The London Academy of Music and Dramatic Art (LAMDA) is a drama school located in Hammersmith, London. It is the oldest specialist drama school in the British Isles and a founding member of the Federation of Drama Schools.

LAMDA's Principal is Professor Mark O'Thomas, who succeeded Director Sarah Frankcom in 2022. Benedict Cumberbatch succeeded Timothy West as President of LAMDA's Board of Trustees in 2018.

The Academy's graduates work regularly at the Royal National Theatre, the Royal Shakespeare Company, Shakespeare's Globe, and the theatres of London's West End and Hollywood, as well as on the BBC, HBO, and Broadway. It is registered as a company under the name LAMDA Ltd and as a charity under its trading name London Academy of Music and Dramatic Art. There is an associate organisation in America under the name of American Friends of LAMDA (AFLAMDA). A very high proportion of LAMDA's stage management and technical theatre graduates find work in their chosen field within weeks of graduation. As of July 2022, LAMDA alumni have received 5 Academy Awards (out of 13 Oscar nominations), 9 SAG Awards, 13 Tonys, 15 Emmys, 19 Golden Globes, 21 BAFTAs, and 39 Olivier Awards.

LAMDA is also in partnership with the Fulbright Program. Each year one U.S. applicant is awarded a Fulbright Scholarship by the UK Fulbright Commission to study for a Master's degree in classical acting at the school.

□ □ □ □ □ □ □

**Exercise instructions**
#1 From the LAMDA overview, list every award it names along with the number LAMDA alumni had received as of July 2022.
#2 Condense the paragraph of the LAMDA overview beginning "The Academy's graduates work regularly" into a bulleted list that keeps its main facts.
The entries after this point are separate material with no connection to the LAMDA overview.

□ □ □ □ □ □ □

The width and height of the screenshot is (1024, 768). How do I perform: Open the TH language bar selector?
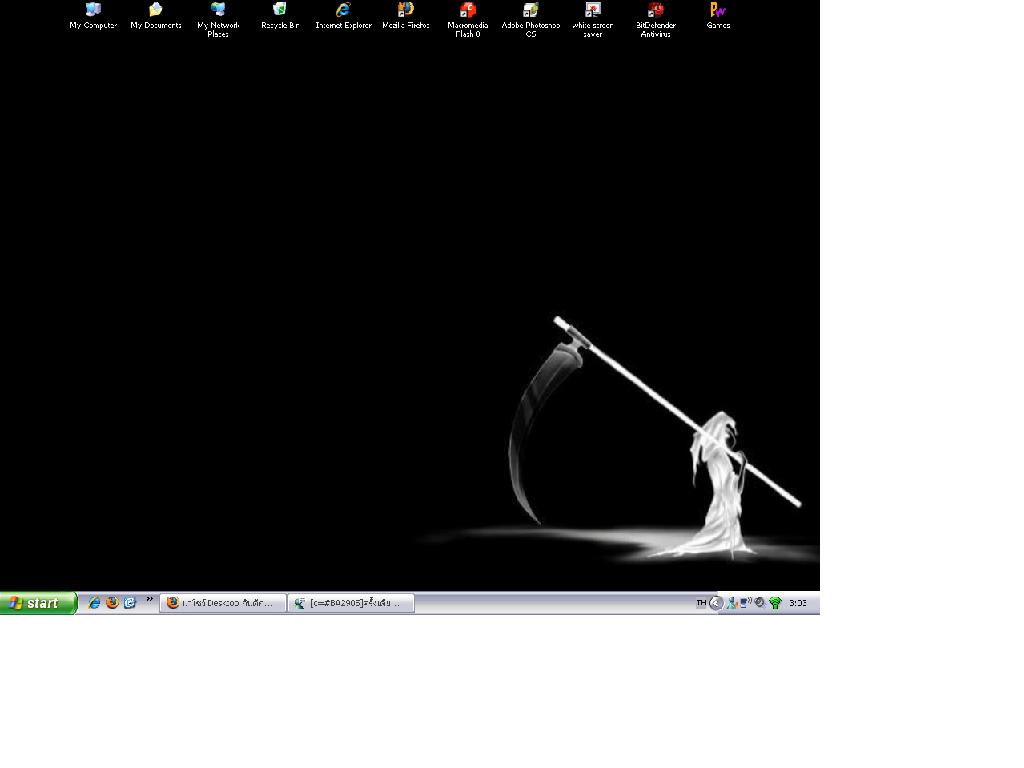[701, 603]
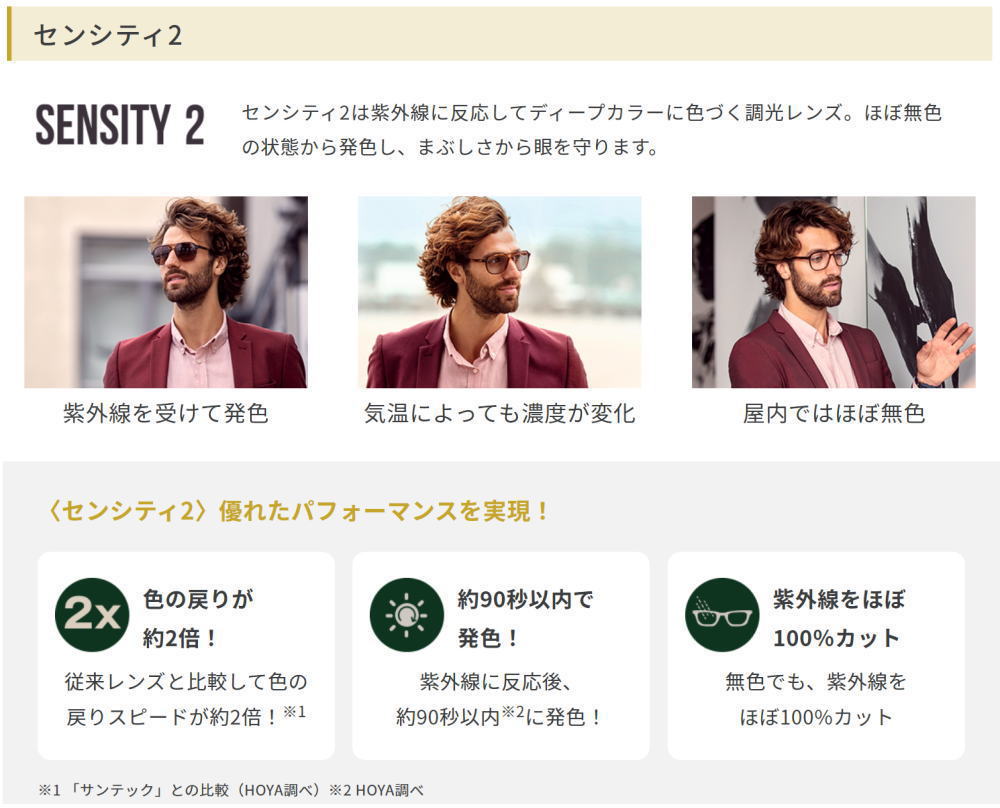The width and height of the screenshot is (1000, 808).
Task: Open the indoor clear lenses photo
Action: (834, 291)
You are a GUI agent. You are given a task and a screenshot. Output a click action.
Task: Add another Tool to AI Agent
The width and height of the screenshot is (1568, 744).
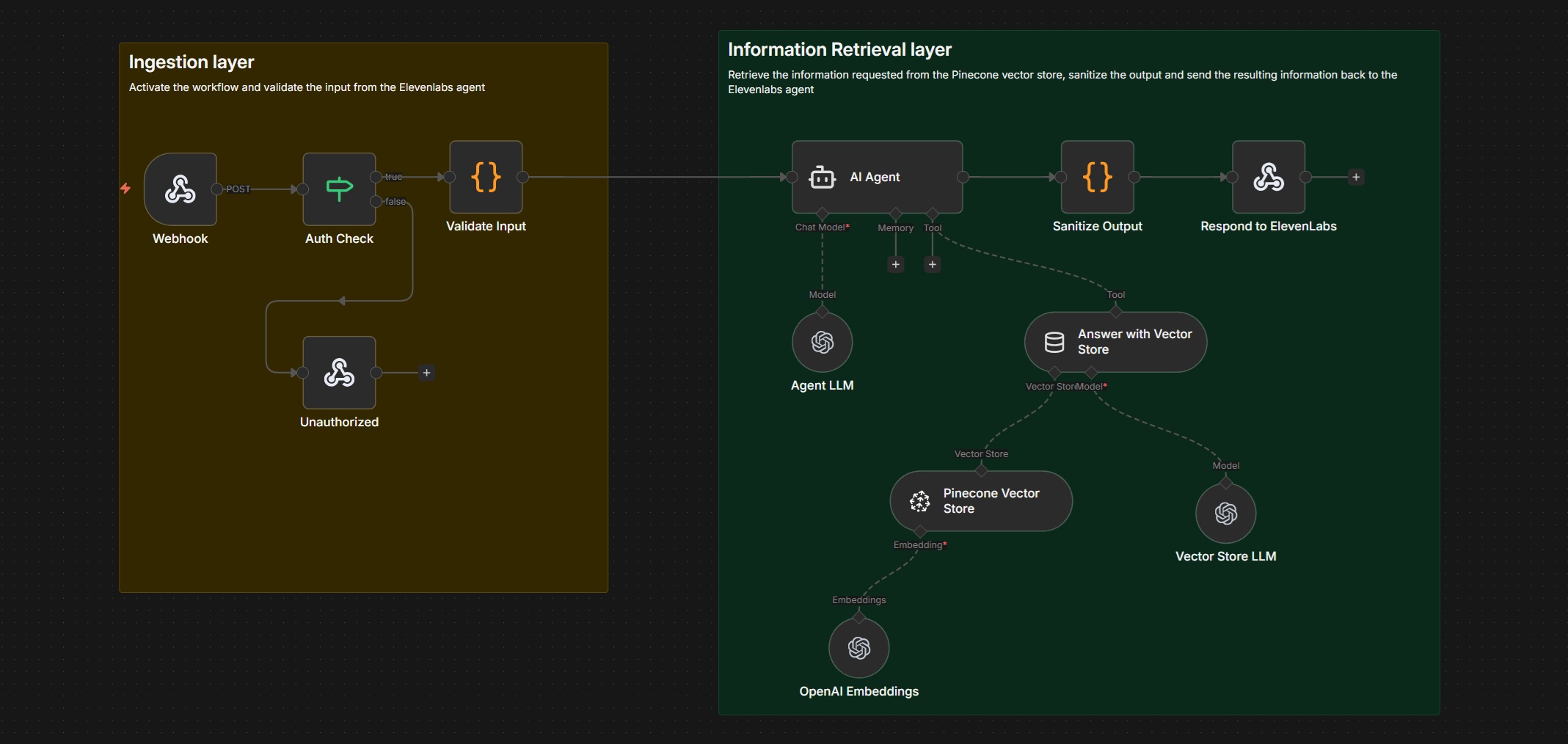[x=932, y=264]
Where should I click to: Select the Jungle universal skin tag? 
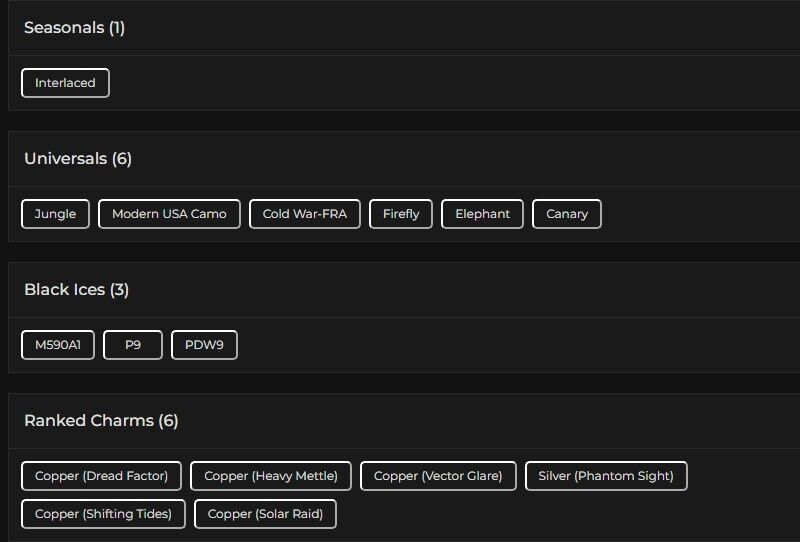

□ □ □ □ □ □ □

**Answers for this exercise**
#1
- Academy Awards: 5
- SAG Awards: 9
- Tonys: 13
- Emmys: 15
- Golden Globes: 19
- BAFTAs: 21
- Olivier Awards: 39

#2
- Graduates work regularly at the Royal National Theatre, the Royal Shakespeare Company, Shakespeare's Globe, West End and Hollywood theatres, and on the BBC, HBO and Broadway.
- Registered as a company as LAMDA Ltd and as a charity as London Academy of Music and Dramatic Art.
- Has an American associate organisation, American Friends of LAMDA (AFLAMDA).
- A very high proportion of stage management and technical theatre graduates find work in their field within weeks of graduating.
- As of July 2022, alumni have won 5 Academy Awards (from 13 nominations), 9 SAG Awards, 13 Tonys, 15 Emmys, 19 Golden Globes, 21 BAFTAs and 39 Olivier Awards.